Le jugement d'hérédité, rendu par le tribunal d'instance sur déclaration de deux témoins (article 403 du Code de la famille), est le circuit confirmé pour prouver sa qualité d'héritier, notamment pour les démarches lourdes. Le « certificat d'hérédité » délivré en mairie circule dans plusieurs synthèses non officielles, mais aucune page officielle ne le confirme : à vérifier directement auprès de votre mairie avant de vous y fier.
Faut-il obligatoirement passer par un notaire ?
Non, pas pour prouver sa qualité d'héritier : l'article 403 met le jugement d'hérédité et l'acte de notoriété notarié sur un pied d'égalité, et un partage amiable entre héritiers présents et capables peut se faire sans notaire. Le notaire devient en revanche utile, voire nécessaire en pratique, pour la mutation d'un immeuble immatriculé.

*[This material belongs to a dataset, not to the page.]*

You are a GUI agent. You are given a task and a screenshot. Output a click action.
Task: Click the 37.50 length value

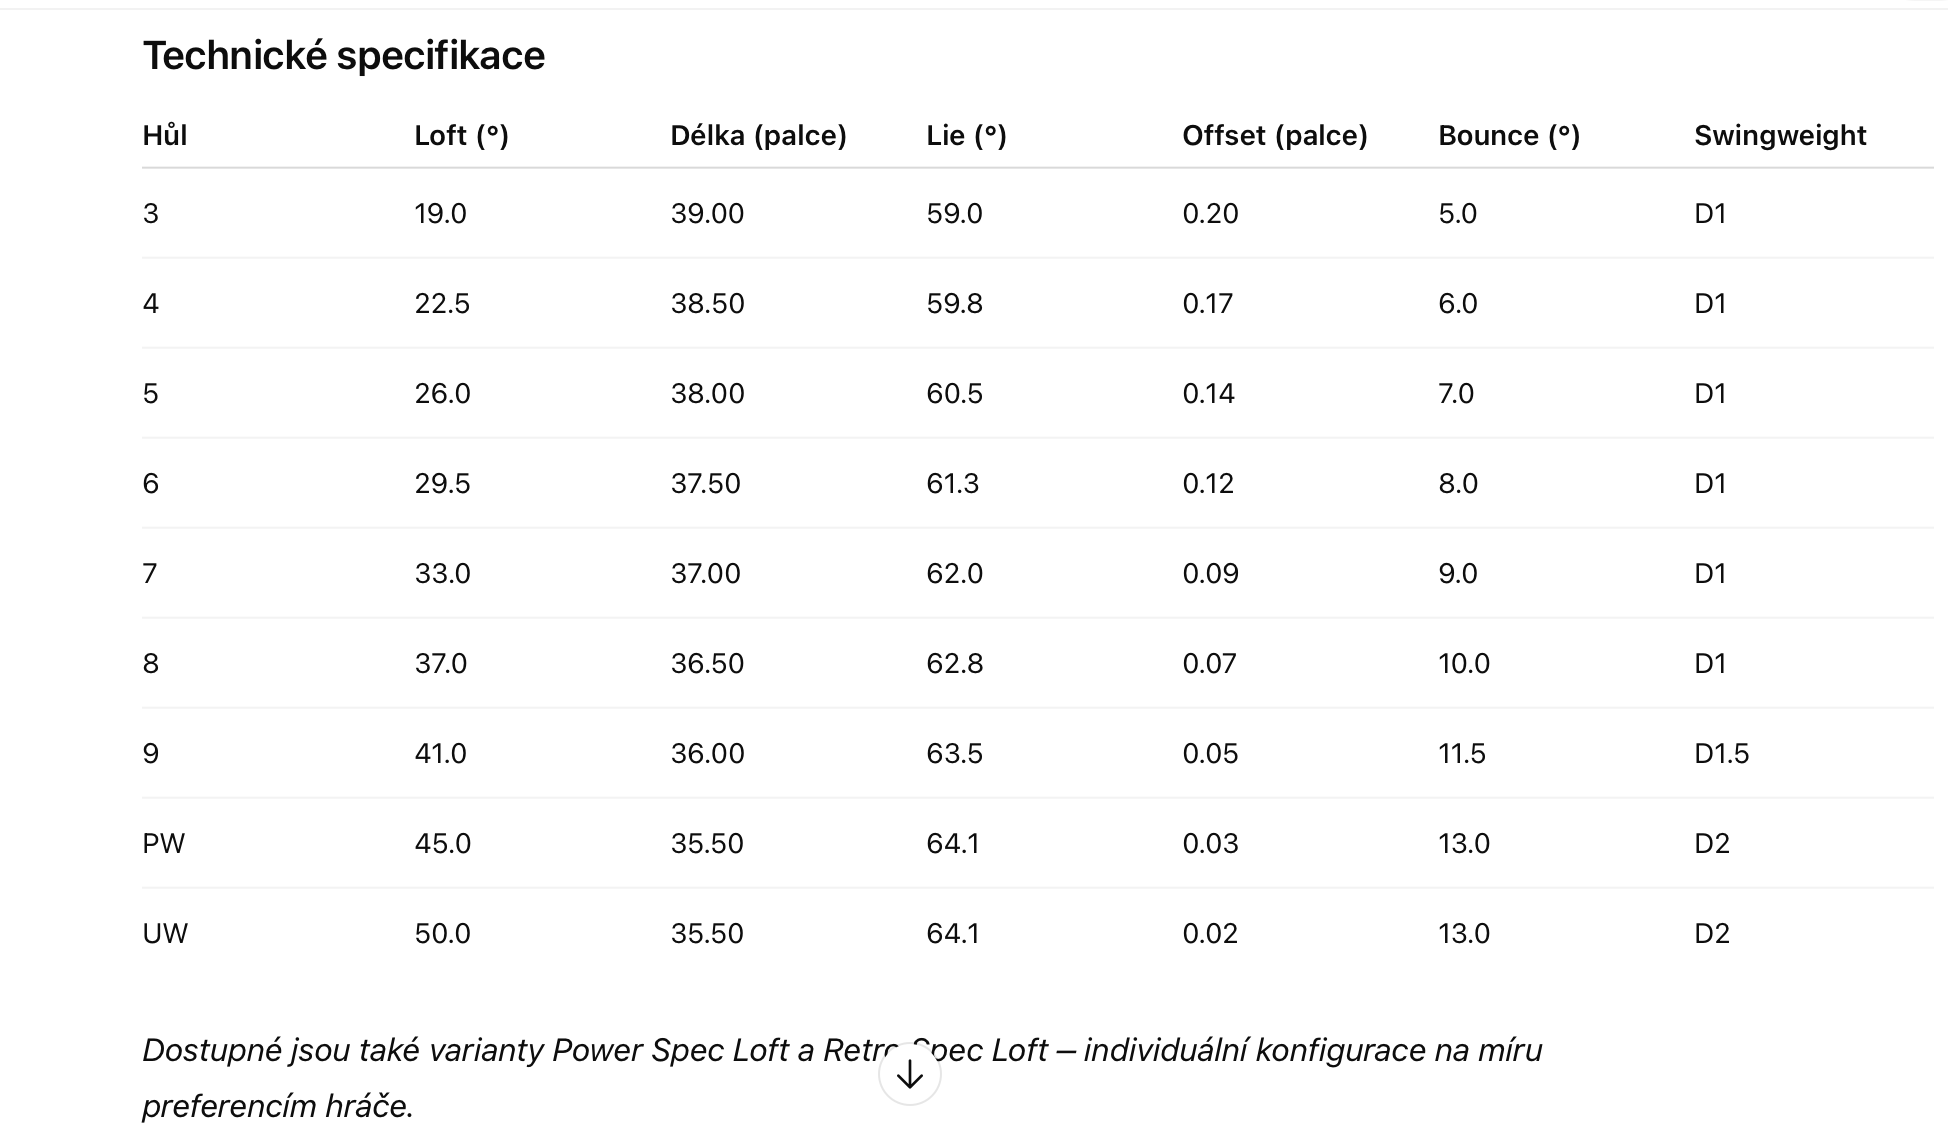(x=705, y=483)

Combien coûte un jugement d'hérédité ?
Des sources tierces, non officielles, évoquent un ordre de grandeur de 2 400 à 2 600 F CFA de droits de timbre et d'enregistrement au greffe. Aucun texte réglementaire n'a pu être vérifié pour ce chiffre pour cette rédaction : à confirmer directement au tribunal d'instance compétent.
Combien de temps faut-il pour obtenir un jugement d'hérédité ?
Aucun délai officiel de traitement n'a été trouvé pour cette rédaction. Ne vous fiez à aucun chiffre de délai que vous verriez circuler ailleurs sans le vérifier directement auprès du tribunal d'instance compétent.